Merck has invested in digital infrastructure and tools in the past five years; we are now focused on building and scaling an innovation engine that harnesses the power of data and digital to accelerate growth for ‘One Merck’ as a science and technology company. We focus on innovation as One Merck, bringing together the collective capabilities across our three business sectors, and identifying, prioritizing and implementing technical capabilities that all three business sectors need for future growth. Examples are the group data strategy and smart manufacturing. To enable new innovation opportunities across Merck, we apply an enterprise-wide view and seek to seed, de-risk and integrate transformative technologies that go beyond the strategic direction of any one business sector but can have future growth potential for Merck. To drive transformative technologies, we also leverage open innovation, collaboration, partnering, public funding and strategic investments through M Ventures, and drive the creation of new digital products and business models.

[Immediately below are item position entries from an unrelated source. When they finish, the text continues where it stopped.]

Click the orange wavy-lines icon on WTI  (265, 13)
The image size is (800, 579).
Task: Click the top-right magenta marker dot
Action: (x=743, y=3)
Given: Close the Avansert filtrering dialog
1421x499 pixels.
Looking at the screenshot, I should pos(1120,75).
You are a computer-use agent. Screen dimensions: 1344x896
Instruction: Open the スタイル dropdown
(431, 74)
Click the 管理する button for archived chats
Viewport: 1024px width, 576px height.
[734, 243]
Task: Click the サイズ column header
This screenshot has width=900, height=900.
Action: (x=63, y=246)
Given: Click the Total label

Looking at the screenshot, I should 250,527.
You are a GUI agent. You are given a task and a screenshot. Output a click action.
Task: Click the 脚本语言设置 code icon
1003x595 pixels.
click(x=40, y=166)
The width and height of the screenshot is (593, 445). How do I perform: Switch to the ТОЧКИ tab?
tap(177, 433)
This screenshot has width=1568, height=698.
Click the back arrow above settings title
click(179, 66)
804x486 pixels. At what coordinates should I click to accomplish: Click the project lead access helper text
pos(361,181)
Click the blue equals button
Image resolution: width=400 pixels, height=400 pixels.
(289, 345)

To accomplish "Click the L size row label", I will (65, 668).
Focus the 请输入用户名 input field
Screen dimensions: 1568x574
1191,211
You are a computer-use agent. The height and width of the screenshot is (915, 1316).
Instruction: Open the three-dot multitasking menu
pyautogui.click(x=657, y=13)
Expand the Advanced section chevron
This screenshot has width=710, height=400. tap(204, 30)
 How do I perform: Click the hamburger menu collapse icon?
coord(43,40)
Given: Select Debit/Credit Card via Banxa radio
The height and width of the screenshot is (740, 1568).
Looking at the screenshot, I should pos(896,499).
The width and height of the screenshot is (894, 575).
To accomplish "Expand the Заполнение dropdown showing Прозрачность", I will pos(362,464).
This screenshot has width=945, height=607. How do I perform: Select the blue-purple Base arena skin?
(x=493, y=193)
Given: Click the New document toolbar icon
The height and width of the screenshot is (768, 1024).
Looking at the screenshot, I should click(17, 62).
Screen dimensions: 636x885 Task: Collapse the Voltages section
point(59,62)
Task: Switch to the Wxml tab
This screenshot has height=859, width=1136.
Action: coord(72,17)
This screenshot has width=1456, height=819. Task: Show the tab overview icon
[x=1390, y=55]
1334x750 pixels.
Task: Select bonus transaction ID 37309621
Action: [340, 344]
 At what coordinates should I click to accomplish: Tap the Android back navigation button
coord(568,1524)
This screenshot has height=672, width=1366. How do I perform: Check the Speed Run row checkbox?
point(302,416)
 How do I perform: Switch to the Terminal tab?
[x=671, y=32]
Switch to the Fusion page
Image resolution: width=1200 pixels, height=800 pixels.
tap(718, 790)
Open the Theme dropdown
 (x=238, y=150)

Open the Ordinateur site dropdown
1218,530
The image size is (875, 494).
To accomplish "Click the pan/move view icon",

In this white paper we introduce some examples to explain how we leverage data and digital for innovation across the value chain, from early leads to the manufacturing of final products.

AI-powered drug discovery platform

Discovering drugs is a long, iterative process. Bringing a drug to market still takes on average more than ten years and costs over US$2 billion. Only about 10% of Phase I candidates make it to market1. In the early discovery process, it can take months (or even years) to design molecule libraries, synthesize them in the lab, and perform high-throughput screening to identify a potential candidate out of millions. The use of artificial intelligence (AI) and machine learning methods is having a profound impact on this early drug discovery process. However, the implementation of these new tools in everyday drug discovery is challenging due to the unexplainable nature of the model predictions. To overcome this challenge, it is crucial to integrate generative models, property predictions, and computer-aided drug design (CADD) tools in a manner that ensures the reliability of their results. This is particularly important when building a next-generation platform for AI-powered drug discovery that can produce outputs that are both novel and trustworthy.

AIDDISON is Merck’s AI-powered drug discovery platform that integrates AI-powered molecule design, synthesis planning and direct sourcing of chemical building blocks to accelerate the journey from concept to clinic2. AIDDISON is intended to help medicinal chemists with early-stage prediction of both manufacturability and drug-like properties for novel molecules. This AI-powered platform integrates generative design with predictive synthesis planning, allowing rapid identification of promising candidates and reducing risk of late-stage failures. A typical user interface can be seen in Figure 1.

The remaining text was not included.